> [REQUIRED WORK] Quote the listing below in its entirety.

.....

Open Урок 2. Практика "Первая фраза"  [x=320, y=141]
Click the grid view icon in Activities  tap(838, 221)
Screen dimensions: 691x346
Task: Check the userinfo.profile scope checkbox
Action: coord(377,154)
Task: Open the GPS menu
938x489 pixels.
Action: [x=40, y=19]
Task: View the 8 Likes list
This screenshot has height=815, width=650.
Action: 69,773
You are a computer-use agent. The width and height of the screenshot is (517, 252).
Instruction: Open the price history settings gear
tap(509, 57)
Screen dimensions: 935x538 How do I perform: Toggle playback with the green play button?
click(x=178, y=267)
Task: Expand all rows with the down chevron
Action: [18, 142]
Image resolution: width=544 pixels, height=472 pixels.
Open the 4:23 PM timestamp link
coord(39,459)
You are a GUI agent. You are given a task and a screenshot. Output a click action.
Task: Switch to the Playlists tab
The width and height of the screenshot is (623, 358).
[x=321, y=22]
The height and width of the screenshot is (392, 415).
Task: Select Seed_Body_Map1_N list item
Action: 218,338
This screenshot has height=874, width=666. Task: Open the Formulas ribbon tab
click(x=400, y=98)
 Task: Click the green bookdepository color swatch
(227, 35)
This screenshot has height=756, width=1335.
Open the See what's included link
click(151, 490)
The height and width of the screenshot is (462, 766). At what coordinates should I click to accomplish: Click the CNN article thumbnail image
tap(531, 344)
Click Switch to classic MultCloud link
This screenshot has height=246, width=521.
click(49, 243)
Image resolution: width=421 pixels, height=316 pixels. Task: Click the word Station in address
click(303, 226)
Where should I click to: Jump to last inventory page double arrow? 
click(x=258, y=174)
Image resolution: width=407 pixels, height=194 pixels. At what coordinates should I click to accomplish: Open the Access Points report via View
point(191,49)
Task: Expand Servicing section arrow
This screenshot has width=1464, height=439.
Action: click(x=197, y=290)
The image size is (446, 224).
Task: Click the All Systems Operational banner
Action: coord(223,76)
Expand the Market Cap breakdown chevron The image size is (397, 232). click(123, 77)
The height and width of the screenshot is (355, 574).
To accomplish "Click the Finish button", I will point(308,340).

.....

> [TASK RESPONSE]
Open Урок 2. Практика "Первая фраза"  [x=320, y=141]
Click the grid view icon in Activities  tap(838, 221)
Screen dimensions: 691x346
Task: Check the userinfo.profile scope checkbox
Action: coord(377,154)
Task: Open the GPS menu
938x489 pixels.
Action: [x=40, y=19]
Task: View the 8 Likes list
This screenshot has height=815, width=650.
Action: 69,773
You are a computer-use agent. The width and height of the screenshot is (517, 252).
Instruction: Open the price history settings gear
tap(509, 57)
Screen dimensions: 935x538 How do I perform: Toggle playback with the green play button?
click(x=178, y=267)
Task: Expand all rows with the down chevron
Action: [18, 142]
Image resolution: width=544 pixels, height=472 pixels.
Open the 4:23 PM timestamp link
coord(39,459)
You are a GUI agent. You are given a task and a screenshot. Output a click action.
Task: Switch to the Playlists tab
The width and height of the screenshot is (623, 358).
[x=321, y=22]
The height and width of the screenshot is (392, 415).
Task: Select Seed_Body_Map1_N list item
Action: 218,338
This screenshot has height=874, width=666. Task: Open the Formulas ribbon tab
click(x=400, y=98)
 Task: Click the green bookdepository color swatch
(227, 35)
This screenshot has height=756, width=1335.
Open the See what's included link
click(151, 490)
The height and width of the screenshot is (462, 766). At what coordinates should I click to accomplish: Click the CNN article thumbnail image
tap(531, 344)
Click Switch to classic MultCloud link
This screenshot has height=246, width=521.
click(49, 243)
Image resolution: width=421 pixels, height=316 pixels. Task: Click the word Station in address
click(303, 226)
Where should I click to: Jump to last inventory page double arrow? 
click(x=258, y=174)
Image resolution: width=407 pixels, height=194 pixels. At what coordinates should I click to accomplish: Open the Access Points report via View
point(191,49)
Task: Expand Servicing section arrow
This screenshot has width=1464, height=439.
Action: click(x=197, y=290)
The image size is (446, 224).
Task: Click the All Systems Operational banner
Action: coord(223,76)
Expand the Market Cap breakdown chevron The image size is (397, 232). click(123, 77)
The height and width of the screenshot is (355, 574).
To accomplish "Click the Finish button", I will point(308,340).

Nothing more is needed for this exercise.